Gaiman tells tale after tale. You begin to feel that you can listen to him forever. And when he tells you that when he’s in the deepest throes of writing he writes 6000-7000 words a day and “it’s all a bit mad,” you don’t doubt it. One has the sense that Gaiman is obsessed, in the best possible way, with stories. Stories pop up everywhere and he seems incapable of forgetting a visual. He mentions being seventeen years old and seeing two men in tatty suits, one short and oily, one larger, coming toward him. Not being able to shake the slightly menacing encounter, he knows then that the men must appear in a story — and thus were Mr. Croup and Mr. Vandermar of 1996’s Neverwhere born.

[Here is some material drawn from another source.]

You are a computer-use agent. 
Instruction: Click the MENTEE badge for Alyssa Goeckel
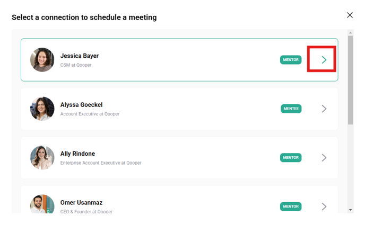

A final, terrific note from an audience member asks Gaiman whether he realizes that at the beginning of the event he was sitting in a position that resembles the way Morpheus, his famous hero of Sandman, a character that is himself an anthropomorphic personification of Dream, sits. Gaiman acknowledges that he puts a lot of himself into all his characters and muses that he didn’t anticipate, however, that his own famous hair would one day come to resemble the hair he drew long ago for Morpheus. One wonders just how thin that line between self and work truly is for this gifted novelist who seems to love reality and fantasy with equal fervor. As the audiences greets Gaiman’s closing lines and subsequent exit with yet another fabulous roar, we all head out to purchase, with unfeigned eagerness, his books, all of which promise to bring us yet more dreams.
6 Responses
Thanks for this enthusiastic
Thanks for this enthusiastic report.
I’m reminded of the time I revealed my uncoolness when Steve Aylett asked me, by email, what I thought of the movie V for Vendetta. I replied that some of the film was quite good, but other parts were too much like a comic book. Imagine my chagrin when I finally found out that Vendetta is based on an Alan Moore comic!
That’s a great story, Bill.
That’s a great story, Bill. An irony for those of us who go into publishing is that often we do so thinking that then it’ll be our job to be on top of everything, but, of course, our necessary focus on our own lists and genres means that we can easily miss an author whose buzz is building outside our daily bailiwicks. On the more positive side, it’s one of the most wonderful things about publishing that it is always full of surprises.
Once again, a great post!
Once again, a great post!
Love Gaiman’s work,
Love Gaiman’s work, especially the novels, but I can’t but notice that you barely mention in passing what has to be one of the most fascinating books around. I must have read Neverwhere at least 10 times and always found something deeper in it. Better than American Gods, better than the Ananci Boys, Neverwhere is a stunningly good *and* gripping book. It’s apparently hard to achieve that kind of mental, moral, emotional depth and, at the same time, write a story that you can’t put down. At least, it must be extremely difficult – very few authors ever manage it.
Thanks, Michael! Jessica,
Thanks, Michael! Jessica, thanks for the Neverwhere tip. It wasn’t one of books discussed at any length at the PEN event, but it does sound great.
So Dedi – I just found this
So Dedi – I just found this article (wonderful) and wondered….have you read any Gaiman since it was written?